Die letzten Tage habe ich dann mit einigen Leitern aus dem bunten charismatischen Spektrum zugebracht und mich an der Vielfalt, Lebendigkeit und Offenheit gefreut, die mir dort entgegen kam. Natürlich gibt es auch mehr oder weniger große theologische und kulturelle Differenzen, aber überall war der Wille erkennbar, unterschiedliche Positionen nicht als Trennungsgrund zu betrachten, sondern die Unterschiede stehen zu lassen und einander so gut es geht zuzuhören. Viele machen an ihrem Ort und auf ihre Weise Schritte in ihr gesellschaftliches Umfeld hinein und erleben dabei gute und ermutigende Dinge.
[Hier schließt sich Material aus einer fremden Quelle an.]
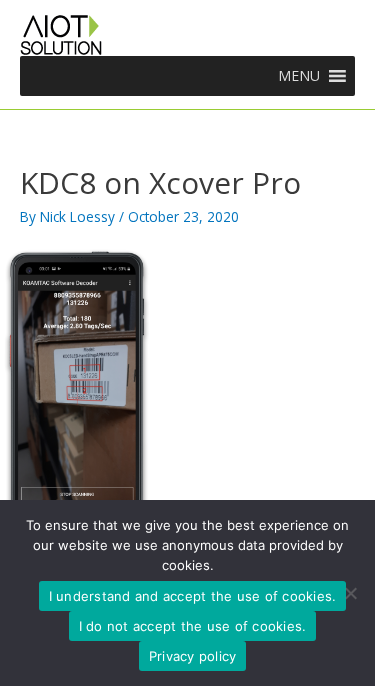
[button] (299, 76)
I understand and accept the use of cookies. (193, 596)
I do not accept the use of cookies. (193, 626)
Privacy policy (193, 656)
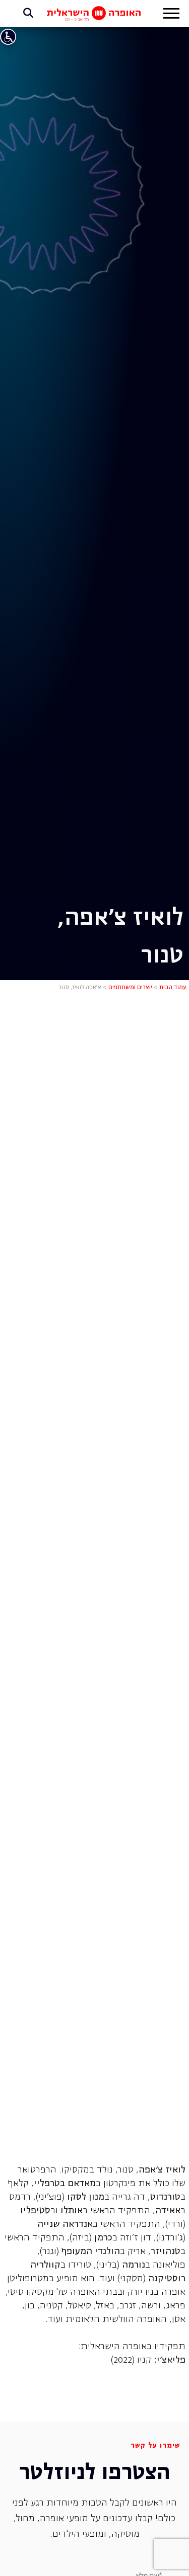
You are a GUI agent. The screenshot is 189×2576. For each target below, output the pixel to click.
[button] (171, 14)
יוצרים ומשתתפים (130, 988)
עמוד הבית (172, 988)
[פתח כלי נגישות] (8, 37)
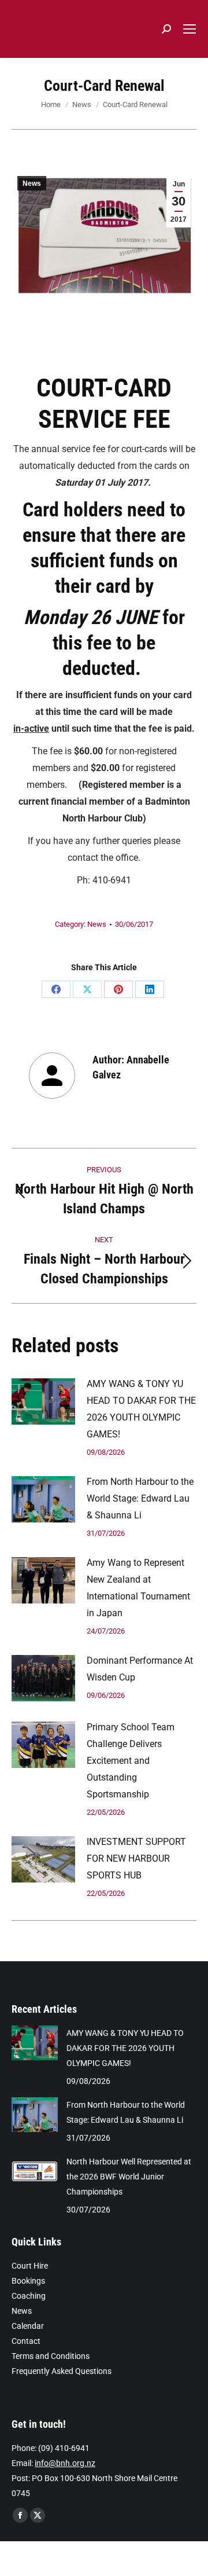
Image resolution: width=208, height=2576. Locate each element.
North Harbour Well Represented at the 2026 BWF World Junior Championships (128, 2176)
Für mich waren die Gespräche sehr wertvoll, weil ich dort ein aufrichtiges und leidenschaftliches Suchen nach Gott und seinen Wegen gefunden habe und die Bereitschaft, sich dafür ganz einzusetzen. Und es gibt viele Parallelen zur Emerging Church, vielleicht weniger in den Formen als vielmehr in den Haltungen: Viele sind anfangs auch als Bilderstürmer und lästige Rebellen behandelt worden, jede(r) kann von Fehlern und Irrwegen berichten, die sie oder er im Lauf der Jahre gemacht und – oft mit Hilfe von Mentoren oder treuen Betern – auch wieder hinter sich gelassen hat. Und wir sprachen auch von Erfolgen und Rückschlägen und der immer noch vorhandenen Sehnsucht nach einem erfüllten geistlichen Leben, wachsenden Gemeinden und einer echten Transformation der Gesellschaft, die sich nicht allein auf guten Willen und menschliche Anstrengung, sondern auf den Geist Gottes gründet.
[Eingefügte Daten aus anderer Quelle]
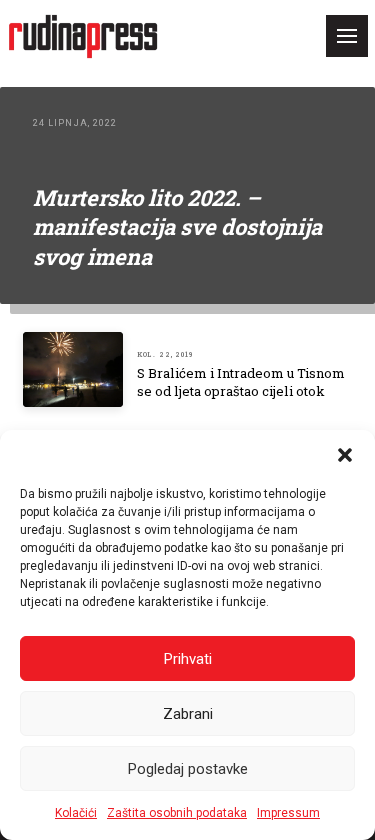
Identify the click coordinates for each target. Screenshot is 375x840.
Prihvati (188, 659)
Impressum (288, 813)
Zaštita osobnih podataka (177, 813)
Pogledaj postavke (188, 769)
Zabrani (188, 714)
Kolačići (76, 813)
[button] (345, 455)
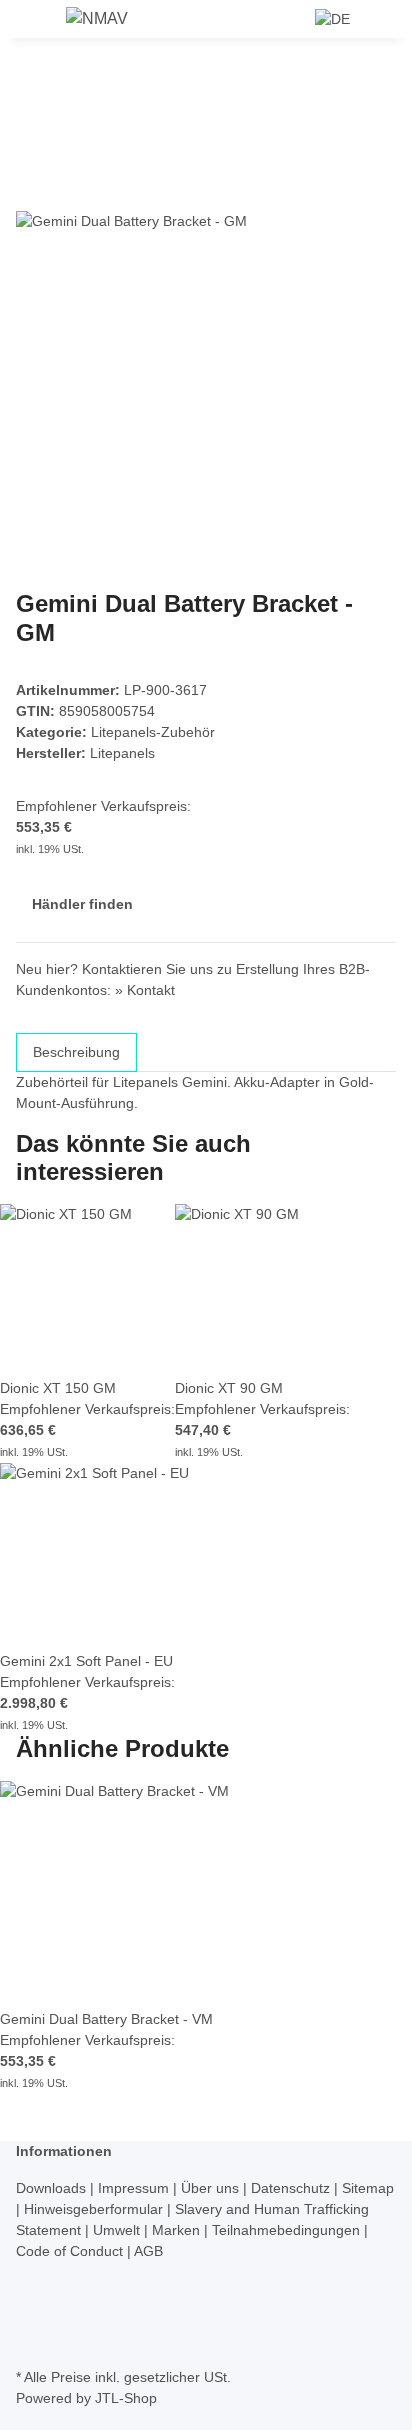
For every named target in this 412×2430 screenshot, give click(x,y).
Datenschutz (292, 2188)
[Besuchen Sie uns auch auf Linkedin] (32, 2340)
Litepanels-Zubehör (153, 732)
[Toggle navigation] (41, 23)
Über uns (212, 2188)
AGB (148, 2251)
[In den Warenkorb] (32, 156)
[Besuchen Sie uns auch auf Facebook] (32, 2273)
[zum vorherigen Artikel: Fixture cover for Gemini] (68, 91)
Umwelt (118, 2230)
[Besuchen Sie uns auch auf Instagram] (32, 2318)
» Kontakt (145, 990)
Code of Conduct (71, 2251)
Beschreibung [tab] (76, 1052)
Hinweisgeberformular (95, 2209)
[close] (32, 188)
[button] (293, 18)
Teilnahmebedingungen (288, 2230)
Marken (178, 2230)
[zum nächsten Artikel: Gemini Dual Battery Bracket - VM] (32, 91)
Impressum (135, 2188)
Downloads (53, 2188)
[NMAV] (97, 19)
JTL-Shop (126, 2398)
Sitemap (368, 2188)
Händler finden (82, 904)
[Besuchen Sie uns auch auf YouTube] (32, 2296)
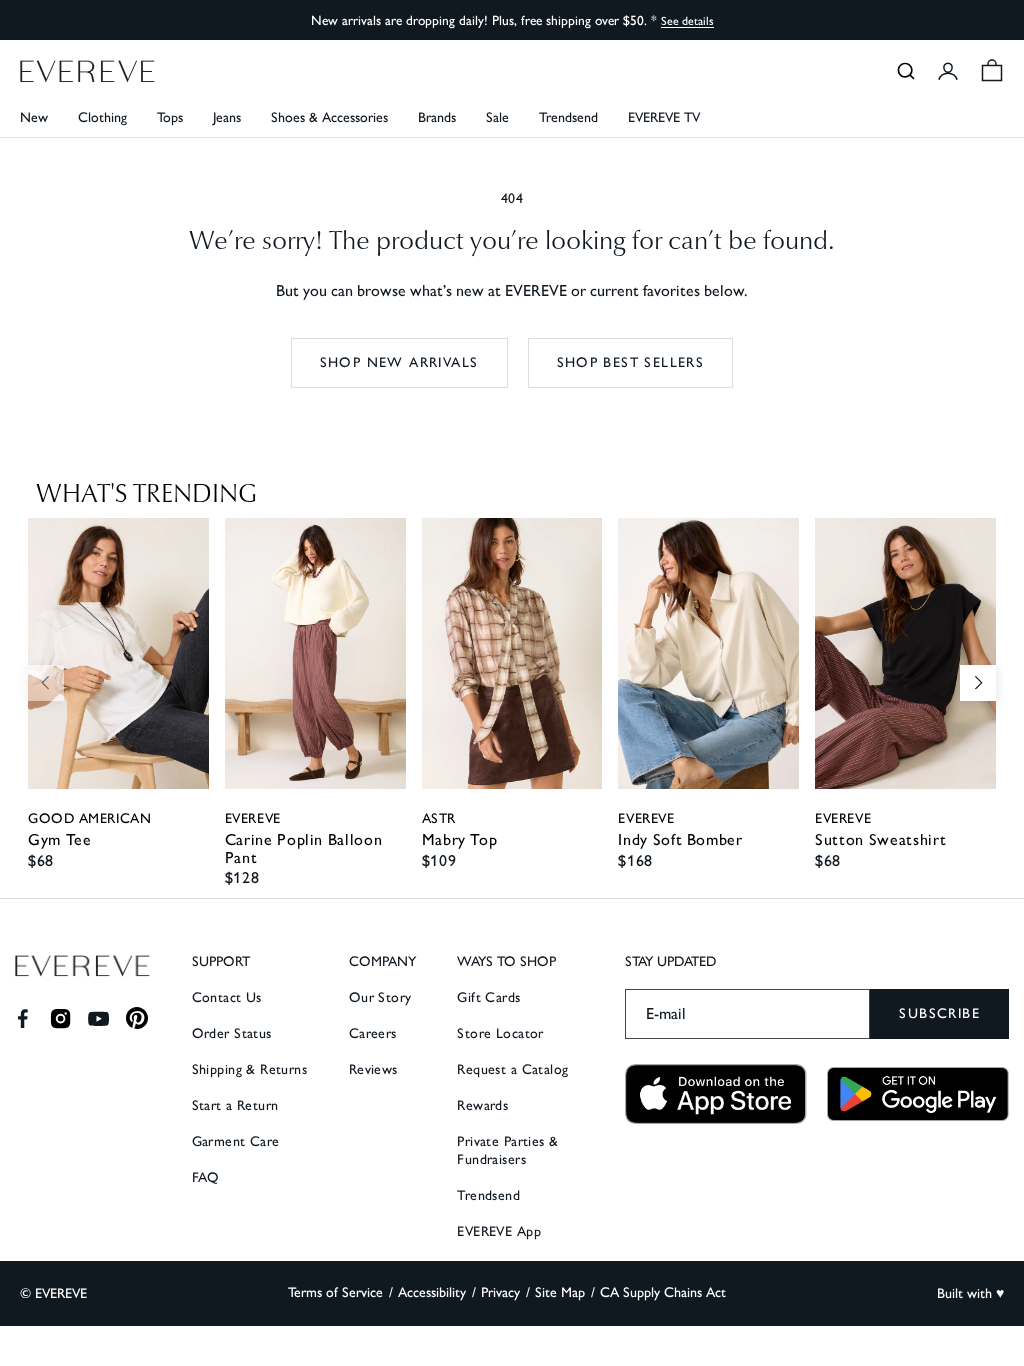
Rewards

Jetzt im ICE nach Erlangen bereite ich den vorletzten Abend des Alpha-Kurses vor: Heilt Gott heute noch? Ich lese in Nicky Gumbels Skript eine ganze Reihe kleiner und größerer Heilungsgeschichten und bin neu motiviert, für Kranke zu beten, auch wenn meine eigenen Erfahrungen noch deutlich bescheidener ausfallen. Andererseits fragen immer mal wieder Leute, ob es Alpha auch „weniger charismatisch“ gibt. Ich würde sagen: In der Form vielleicht schon, in der Sache aber wäre das ein schwerer Verlust.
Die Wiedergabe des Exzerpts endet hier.